L'opération militaire qui a conduit à l'arrestation de Maduro viole le principe de non-recours à la force. Aucune solution politique durable ne peut être imposée de l'extérieur", a déclaré le ministère français des Affaires étrangères.
Le président colombien Gustavo Petro a qualifié l'attaque d'"attaque contre la souveraineté" et a appelé le Conseil national de sécurité à tenir un débat immédiat. La Colombie déploie des forces militaires le long de la frontière en prévision d'un éventuel afflux de réfugiés.
Le président brésilien Luiz Inacio Lula da Silva a fermement condamné l'attaque, déclarant qu'elle dépassait la « limite acceptable » et violait la souveraineté vénézuélienne.
Le président cubain Miguel Díaz-Canel a qualifié les actions américaines de « terrorisme d'un État intermédiaire » et d'attaque criminelle contre la région voisine.
Le ministère iranien des Affaires étrangères a fermement condamné l'attaque américaine.
Le ministère russe des Affaires étrangères a qualifié l'incident d'« agression armée » et a condamné les actions américaines.
La Russie appelle les États-Unis à libérer Maduro et son épouse.

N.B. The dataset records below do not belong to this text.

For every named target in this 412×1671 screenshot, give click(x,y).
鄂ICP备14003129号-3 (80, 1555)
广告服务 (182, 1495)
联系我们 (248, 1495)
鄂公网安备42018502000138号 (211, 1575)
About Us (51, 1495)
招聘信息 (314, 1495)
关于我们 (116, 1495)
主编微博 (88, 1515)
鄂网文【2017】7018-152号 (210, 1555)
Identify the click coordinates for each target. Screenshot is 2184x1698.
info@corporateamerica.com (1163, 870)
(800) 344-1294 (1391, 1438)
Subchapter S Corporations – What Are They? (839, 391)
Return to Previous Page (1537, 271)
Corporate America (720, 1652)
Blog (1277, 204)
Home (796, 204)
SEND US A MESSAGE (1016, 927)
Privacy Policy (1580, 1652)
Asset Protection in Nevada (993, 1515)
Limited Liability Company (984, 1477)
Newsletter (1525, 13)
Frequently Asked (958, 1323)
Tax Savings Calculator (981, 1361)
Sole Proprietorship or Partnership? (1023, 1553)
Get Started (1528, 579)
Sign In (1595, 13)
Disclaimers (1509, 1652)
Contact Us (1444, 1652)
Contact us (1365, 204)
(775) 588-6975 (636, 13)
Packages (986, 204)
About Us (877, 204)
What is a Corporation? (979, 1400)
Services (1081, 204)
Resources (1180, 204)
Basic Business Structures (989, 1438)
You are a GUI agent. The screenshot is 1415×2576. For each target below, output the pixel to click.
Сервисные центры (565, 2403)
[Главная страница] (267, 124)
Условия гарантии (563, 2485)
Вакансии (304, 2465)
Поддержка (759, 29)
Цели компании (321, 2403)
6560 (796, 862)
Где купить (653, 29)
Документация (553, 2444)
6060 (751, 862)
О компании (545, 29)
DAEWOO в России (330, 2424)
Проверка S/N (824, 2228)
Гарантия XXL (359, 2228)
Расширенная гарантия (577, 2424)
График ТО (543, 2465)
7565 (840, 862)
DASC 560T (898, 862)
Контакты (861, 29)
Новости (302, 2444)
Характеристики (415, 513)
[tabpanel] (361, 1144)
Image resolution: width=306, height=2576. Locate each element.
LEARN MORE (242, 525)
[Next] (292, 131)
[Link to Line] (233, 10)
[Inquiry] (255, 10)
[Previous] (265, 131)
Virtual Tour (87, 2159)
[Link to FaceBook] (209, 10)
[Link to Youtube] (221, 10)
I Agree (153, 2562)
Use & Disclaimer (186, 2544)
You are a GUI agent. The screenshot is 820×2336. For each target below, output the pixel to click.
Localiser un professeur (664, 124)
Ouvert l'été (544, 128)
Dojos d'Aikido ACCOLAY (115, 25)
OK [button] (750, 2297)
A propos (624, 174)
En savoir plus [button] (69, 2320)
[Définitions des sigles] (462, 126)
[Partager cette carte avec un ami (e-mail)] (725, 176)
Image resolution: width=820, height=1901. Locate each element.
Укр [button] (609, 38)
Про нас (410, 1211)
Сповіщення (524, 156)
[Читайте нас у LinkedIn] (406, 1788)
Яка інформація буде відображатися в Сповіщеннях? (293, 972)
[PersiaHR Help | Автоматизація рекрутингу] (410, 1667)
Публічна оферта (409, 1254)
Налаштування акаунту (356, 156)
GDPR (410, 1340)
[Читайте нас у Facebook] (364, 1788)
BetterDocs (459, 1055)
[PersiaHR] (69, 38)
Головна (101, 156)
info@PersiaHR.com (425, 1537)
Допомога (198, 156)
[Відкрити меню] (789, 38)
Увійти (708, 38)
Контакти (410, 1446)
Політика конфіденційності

Il appelle également les États-Unis et le Venezuela à résoudre les problèmes par le dialogue.
Le Premier ministre britannique a déclaré que même si le Royaume-Uni n'était pas impliqué dans cette opération, toutes les parties devaient respecter le droit international et confirmer les faits.
Le ministère espagnol des Affaires étrangères a souligné la convenance et la nécessité de réduire les tensions, et a également proposé une médiation pour une solution pacifique.
Le gouvernement mexicain a condamné l'action militaire américaine, affirmant qu'elle menaçait la paix et la stabilité régionales.
Le ministère des Affaires étrangères de Biélorussie a rejoint les rangs des pays condamnateurs, affirmant que cette mesure menaçait les convictions en matière de paix et de sécurité internationales.